I assume this is due to the order in which fixtures are requested, and it may be reverse order during shutdown, but I couldn't find anything in the docs.

import pytest_asyncio
from starlette.testclient import TestClient

# a FastAPI application with an async shutdown handler, e.g.
# app = FastAPI(on_shutdown=[lambda _: await asyncio.sleep(1)])
from main import app

@pytest_asyncio.fixture
async def some_fixture():
    # creates the event loop implicitly
    ...

def client():
    with TestClient(app) as client:
        yield client

def test_something(client, some_fixture):
    # breaks, event loop is closed at client shutdown
    ...

def test_something_else(some_fixture, client):
    # works, event loop is closed after client shutdown
    ...

Comments

1

This can also happen if you are using a teardown fixture that does the cleanup before yield

E.g.

async def teardown():

  # cleanup stuff involving async
  ..

  yield

On the second test this will fail, since each test case gets a different async loop, and thus the teardown will try to access the loop of the previous test but that has already been destroyed.

The fix is to put the cleanup after yield

async def teardown():
  yield

  # cleanup stuff involving async
  ..

This ensures the cleanup happens in the same async loop

Comments

1

wanted to update the solution for latest versions (pytest~=8.2.0 httpx~=0.27.0, fastapi==0.95.0),

Note: I am not using unittest.Testcase for the class inheritance and keeping a fixture for the async cleanup and autouse=True for my usecase.

in conftest.py fixture we follow following code:

@pytest.fixture(scope="session")
def anyio_backend():
    return 'asyncio'


@pytest.fixture(scope="session")
async def client():
    async with AsyncClient(app=app, base_url="http://test") as client:
    yield client

moreover in your code you need to mark the async tests as

 @pytest.mark.anyio
    async def test_read_ping(self, client: AsyncClient):
    assert response.status_code == 200

feel free to modify and test for your specific test case.

Comments

0

After implementing two highest score solutions.
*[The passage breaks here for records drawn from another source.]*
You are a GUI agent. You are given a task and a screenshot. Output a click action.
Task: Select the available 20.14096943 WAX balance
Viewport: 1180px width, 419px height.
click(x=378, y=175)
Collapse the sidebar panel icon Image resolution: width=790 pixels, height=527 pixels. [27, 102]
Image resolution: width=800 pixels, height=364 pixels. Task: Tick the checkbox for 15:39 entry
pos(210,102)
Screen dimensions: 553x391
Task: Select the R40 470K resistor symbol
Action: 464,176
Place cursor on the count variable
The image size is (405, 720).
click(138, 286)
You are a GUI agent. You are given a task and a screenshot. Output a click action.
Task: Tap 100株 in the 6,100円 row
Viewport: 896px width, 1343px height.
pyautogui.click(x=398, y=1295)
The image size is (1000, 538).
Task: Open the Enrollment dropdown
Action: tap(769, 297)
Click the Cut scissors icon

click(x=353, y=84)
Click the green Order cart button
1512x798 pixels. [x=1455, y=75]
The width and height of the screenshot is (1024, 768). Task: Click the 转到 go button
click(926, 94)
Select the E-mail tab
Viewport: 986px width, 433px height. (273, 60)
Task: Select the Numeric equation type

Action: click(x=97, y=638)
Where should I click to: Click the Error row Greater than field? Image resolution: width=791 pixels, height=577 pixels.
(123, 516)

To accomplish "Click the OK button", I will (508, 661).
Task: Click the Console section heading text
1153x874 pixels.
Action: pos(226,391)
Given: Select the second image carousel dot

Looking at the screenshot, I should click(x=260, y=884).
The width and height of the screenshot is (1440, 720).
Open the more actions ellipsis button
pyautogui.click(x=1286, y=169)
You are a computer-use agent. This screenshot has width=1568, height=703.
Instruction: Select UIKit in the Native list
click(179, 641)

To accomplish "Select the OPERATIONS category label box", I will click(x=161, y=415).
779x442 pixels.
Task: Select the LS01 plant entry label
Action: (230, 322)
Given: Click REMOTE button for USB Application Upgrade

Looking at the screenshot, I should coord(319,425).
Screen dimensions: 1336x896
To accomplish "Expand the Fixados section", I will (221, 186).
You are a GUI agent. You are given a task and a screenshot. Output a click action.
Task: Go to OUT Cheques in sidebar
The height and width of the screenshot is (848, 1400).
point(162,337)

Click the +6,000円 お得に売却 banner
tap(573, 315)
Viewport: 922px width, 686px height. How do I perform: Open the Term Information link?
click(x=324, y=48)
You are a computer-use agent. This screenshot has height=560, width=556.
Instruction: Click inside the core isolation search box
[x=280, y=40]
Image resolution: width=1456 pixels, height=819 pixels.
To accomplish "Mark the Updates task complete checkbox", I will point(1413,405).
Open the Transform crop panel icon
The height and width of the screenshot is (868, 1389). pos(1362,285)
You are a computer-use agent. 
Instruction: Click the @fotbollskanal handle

I am still facing the problem.

I finally use asyncio to run the test, instead of using @pytest.mark.asyncio:

def test_query_database():
    async def query_database():
        ...

    loop = asyncio.get_event_loop()
    loop.run_until_complete(query_database())

Comments

0

For me, what worked was to use aiounittest and define my own get_event_loop as suggested there.